Heel mooi is bijvoorbeeld “Spill The Wine” (opvallend dat dit op de setlist staat, want dit was uit zijn WAR periode). Hierbij is een glansrol weggelegd voor Teresa James, zelf een fameuze bluesrock zangeres (8 cd’s, type Bonnie Rait), maar deze tour op keyboard en dwarsfluit. In een scène die veel weg heeft van “Paradise By The Dashboardlight”, geeft zij Eric goed partij met haar dwarsfluit en ook heel mooi daarbij is het mimespel dat Eric hierbij gebruikt als hij haar denkbeeldig een glas wijn in schenkt.
Op “We Gotta Get Out Of This Place”, waar in een stukje “River Is Rising” is verwerkt, ontstaat een schitterend gitaar duel tussen Billy Watts en Eric McFadden. De gitaren worden daarbij letterlijk en figuurlijk gekruist. De ‘ruzie’ tussen deze 2 geweldige gitaristen wordt uiteindelijk gesust met een fantastische orgel solo van Red Young.
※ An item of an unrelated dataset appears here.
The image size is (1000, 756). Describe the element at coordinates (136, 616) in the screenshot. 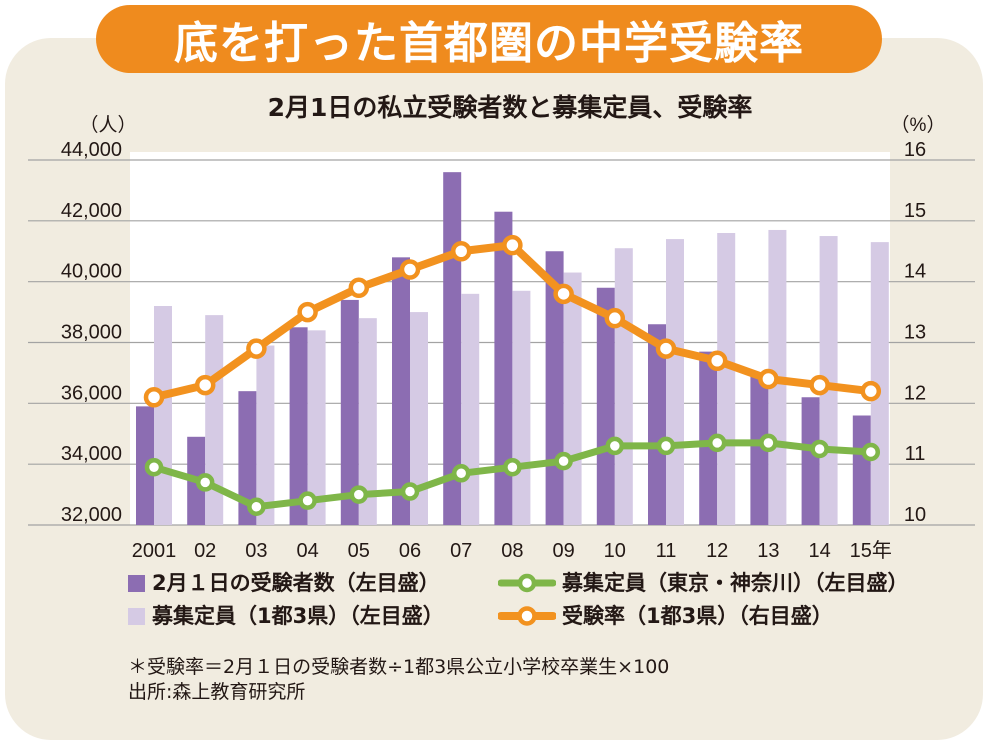

I see `legend-swatch-square-icon` at that location.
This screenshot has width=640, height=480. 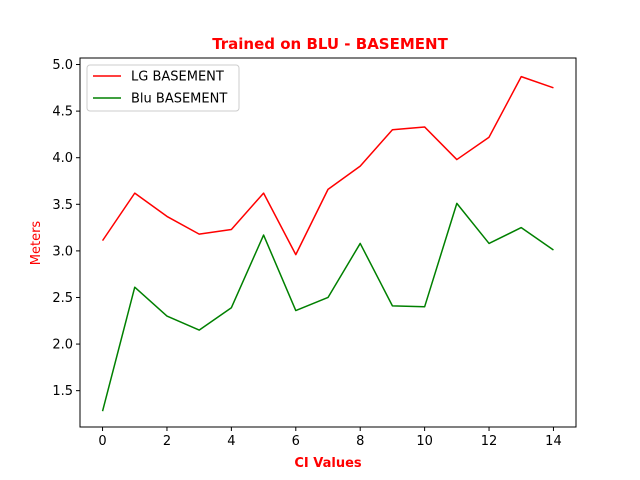 What do you see at coordinates (296, 442) in the screenshot?
I see `x-tick-label: 6` at bounding box center [296, 442].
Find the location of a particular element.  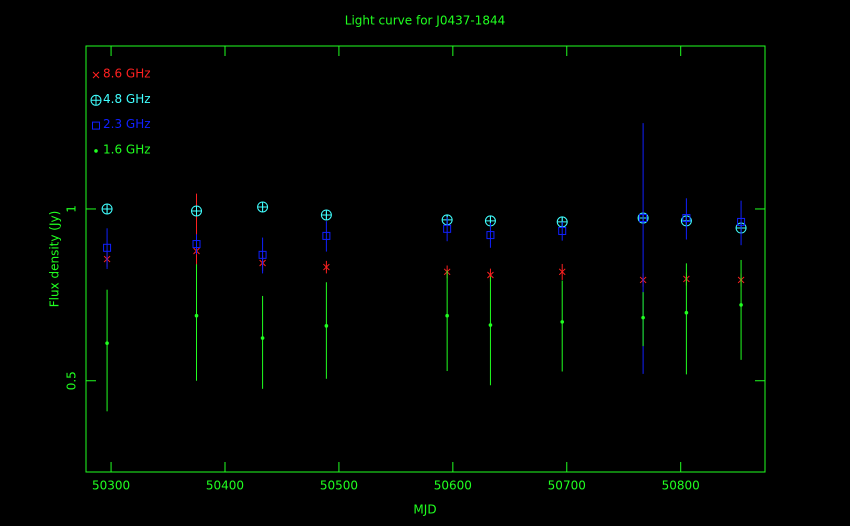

Als de rust is wedergekeerd verlaat de band het podium en blijven alleen Eric en Billy Watts over om zich aan de blues over te geven. ”Crawling Kingsnake” gaat over op “Baby Please Don’t Go” waarbij Wally Ingram zich ook bij het duo voegt. Een heerlijke uitvoering van blues zoals blues bedoeld is.
Hierna volgen “Before You Accuse Me” en “ It’s My Live”. De heerlijke diepe bas intro alleen al vraagt erom om op te springen en te dansen, want het is eigenlijk een vreemde gewaarwording dat je de hele avond lekker comfortabel uitgezakt in het rode pluche zit mee te zingen.
Dat meezingen gebeurt vrijwel bij iedere song, maar vooral bij “The House Of The Rising Sun”, hun allergrootste hit, waarvan iedereen de tekst kent en waarmee de officiële set wordt afgesloten.
Met een minuten lange staande ovatie worden ze terug geroepen en volgt als enige toegift “River Deep, Mountain High”.
Dit fantastische concert van 1,5 uur was natuurlijk veel te kort maar ik had er vrede mee. Het geen geboden werd oversteeg ruimschoots mijn verwachtingen en zoals dat wel eens vaker gebeurd bij goede concerten heb ik het hele concert in mijn dromen nog eens herbeleefd
Mocht iemand zich nog afvragen waarom deze levende legende in 1994 werd opgenomen in de Rock and Hall of Fame, dan heeft hij/zij hier vanavond antwoord op gekregen.